***** DATA LISTING
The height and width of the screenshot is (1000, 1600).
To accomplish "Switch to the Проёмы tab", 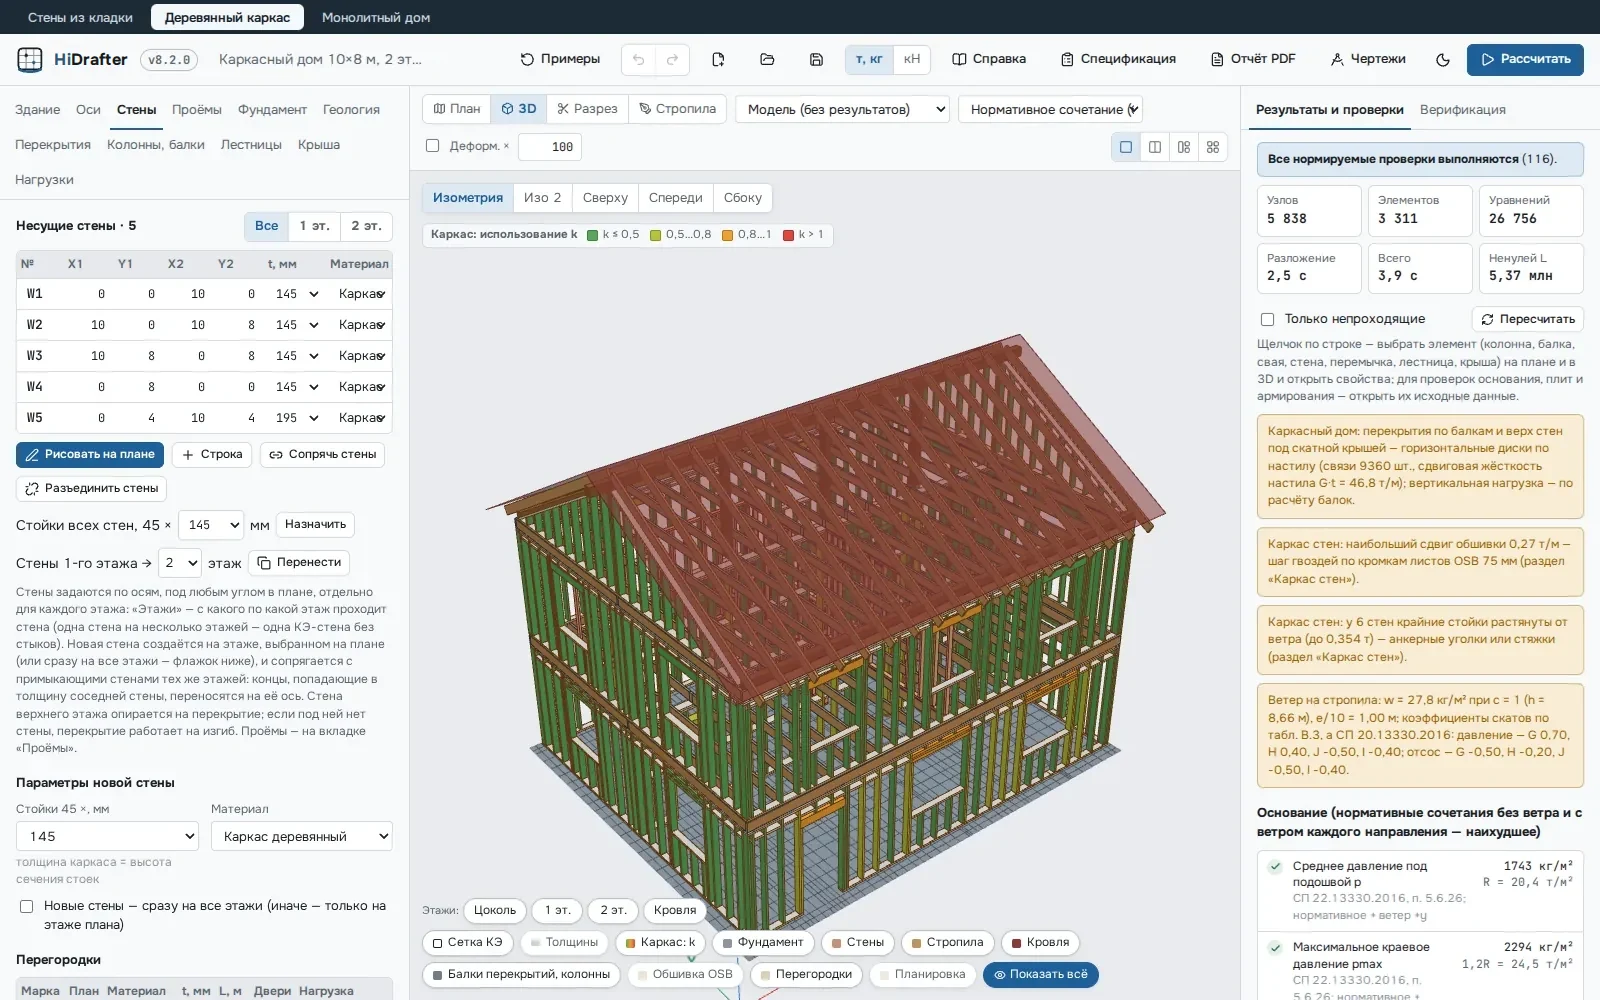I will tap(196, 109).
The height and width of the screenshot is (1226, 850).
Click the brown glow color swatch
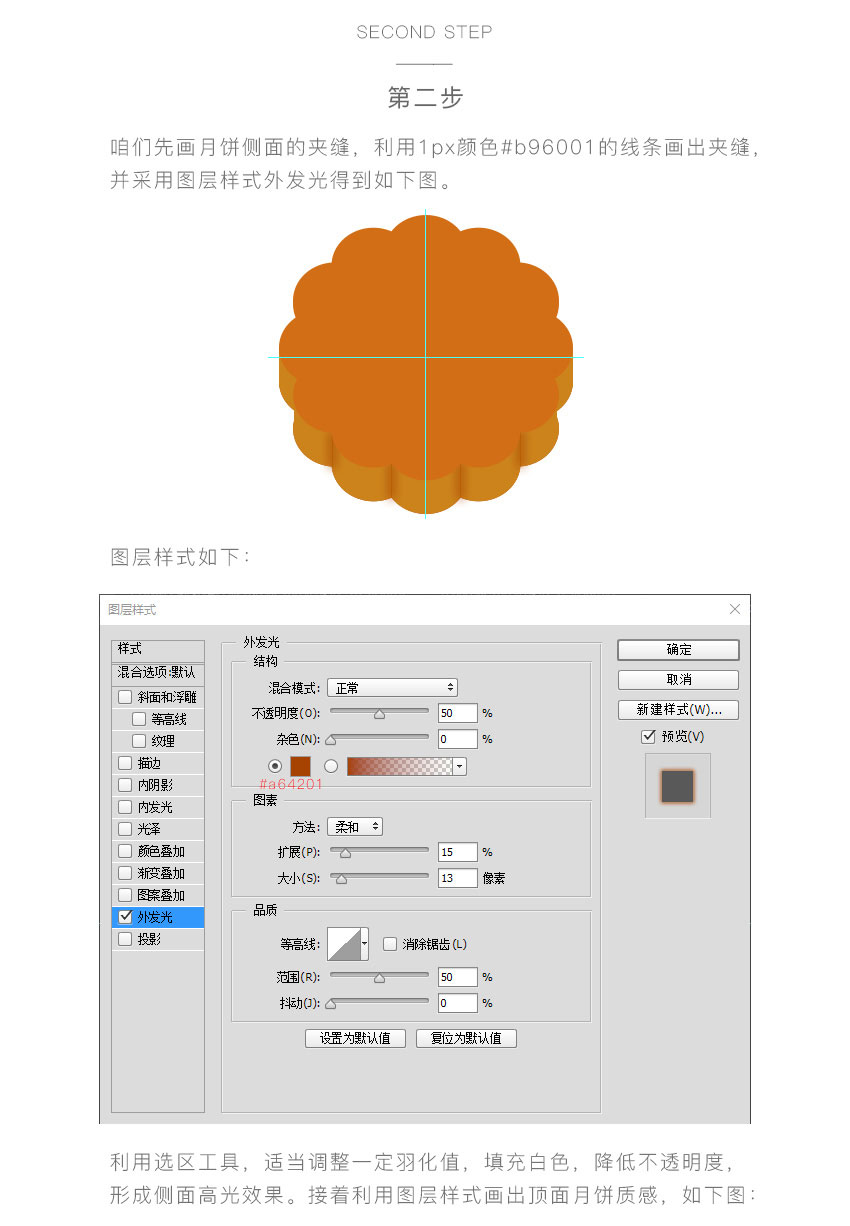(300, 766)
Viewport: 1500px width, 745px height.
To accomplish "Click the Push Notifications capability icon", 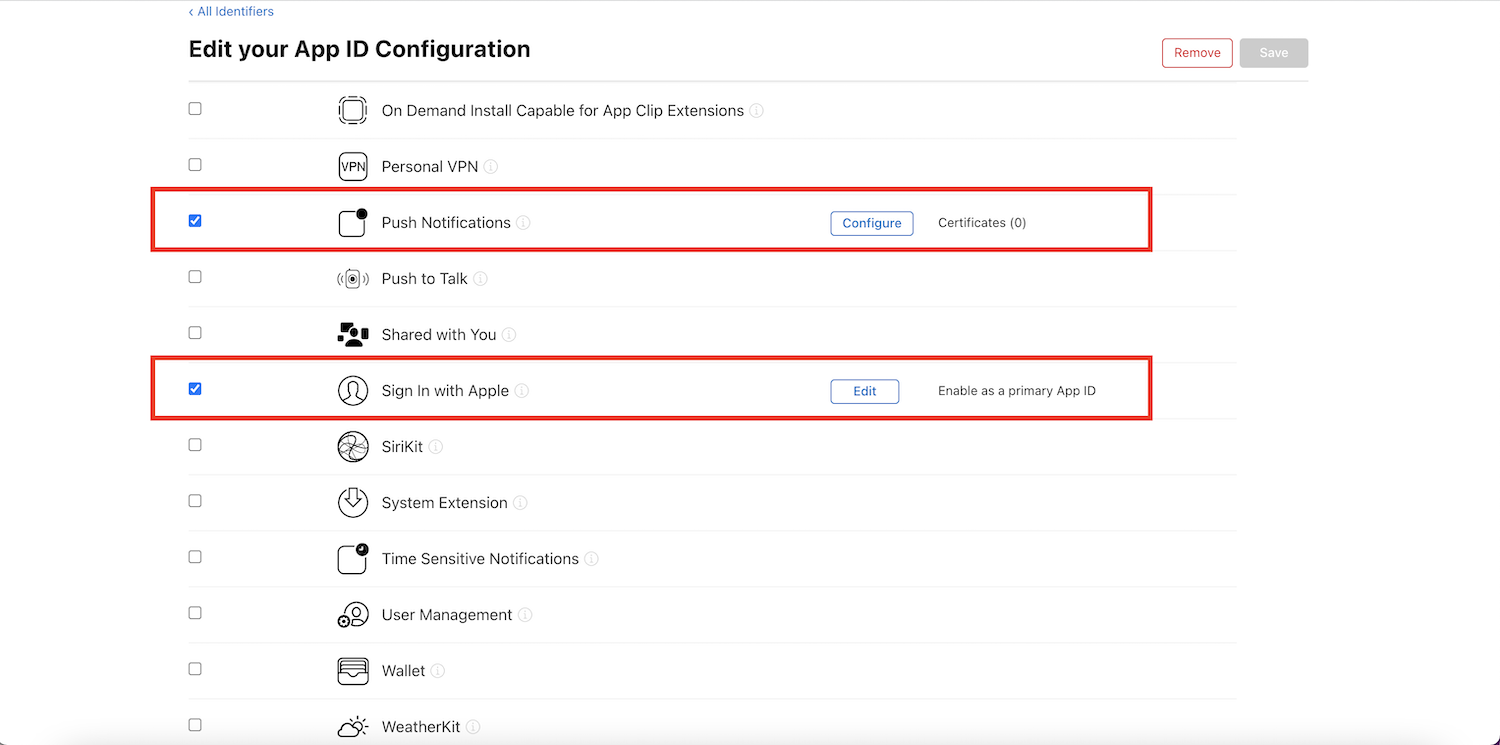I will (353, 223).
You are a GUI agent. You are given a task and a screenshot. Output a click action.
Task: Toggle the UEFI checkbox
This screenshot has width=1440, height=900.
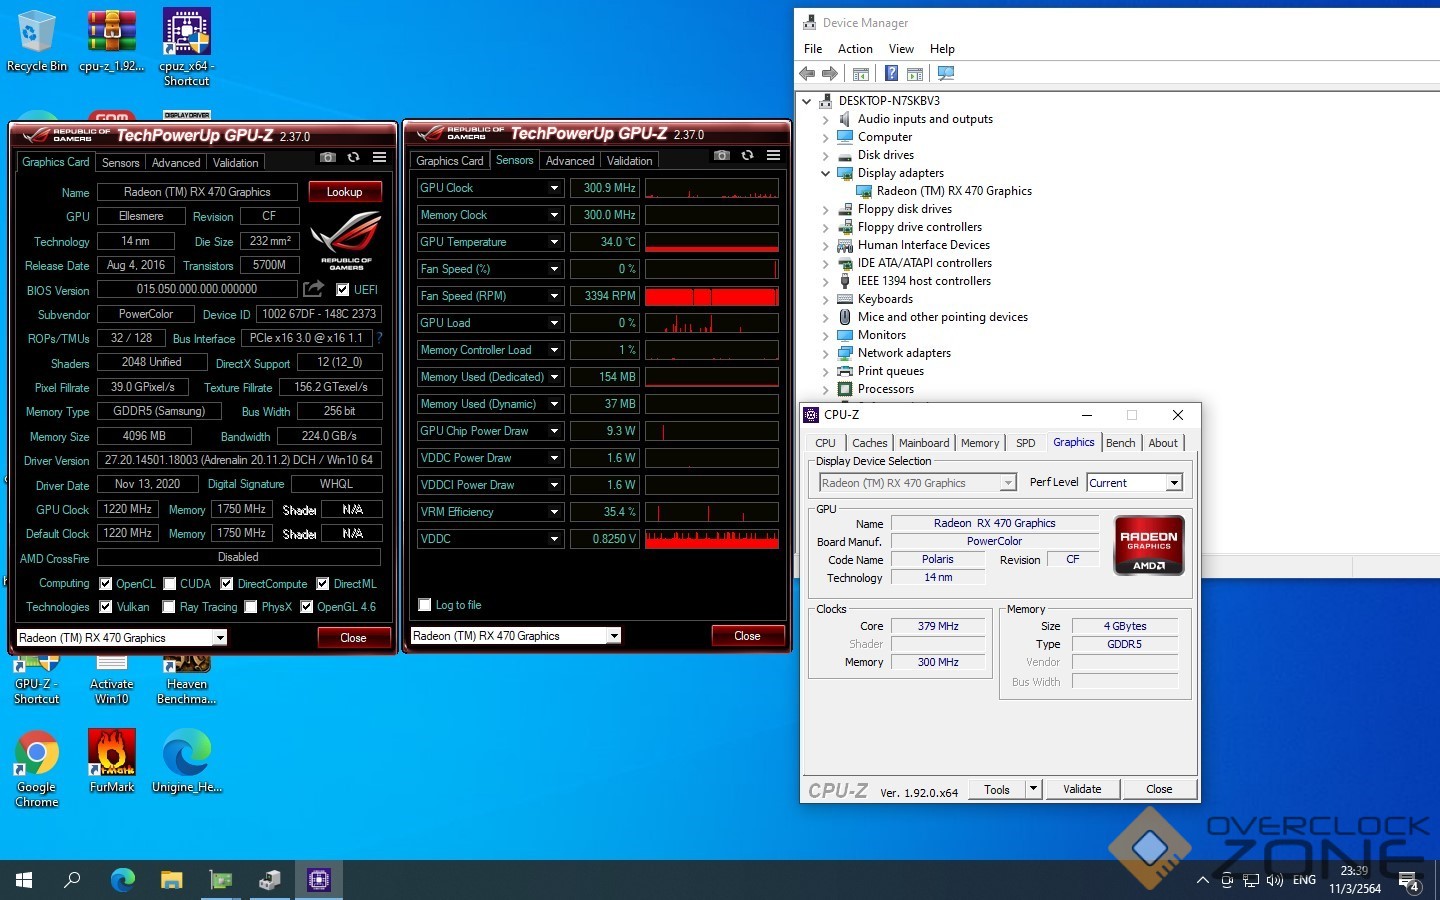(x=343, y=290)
**********
#### WORK TO BE COMPLETED:
Transcribe exactly the lines above, running from the one that contains "You are a GUI" through the final line of the listing, and skip every picture.

#### RESPONSE FOR THIS EXERCISE:
You are a GUI agent. You are given a task and a screenshot. Output a click action.
Task: Toggle the UEFI checkbox
This screenshot has width=1440, height=900.
(x=343, y=290)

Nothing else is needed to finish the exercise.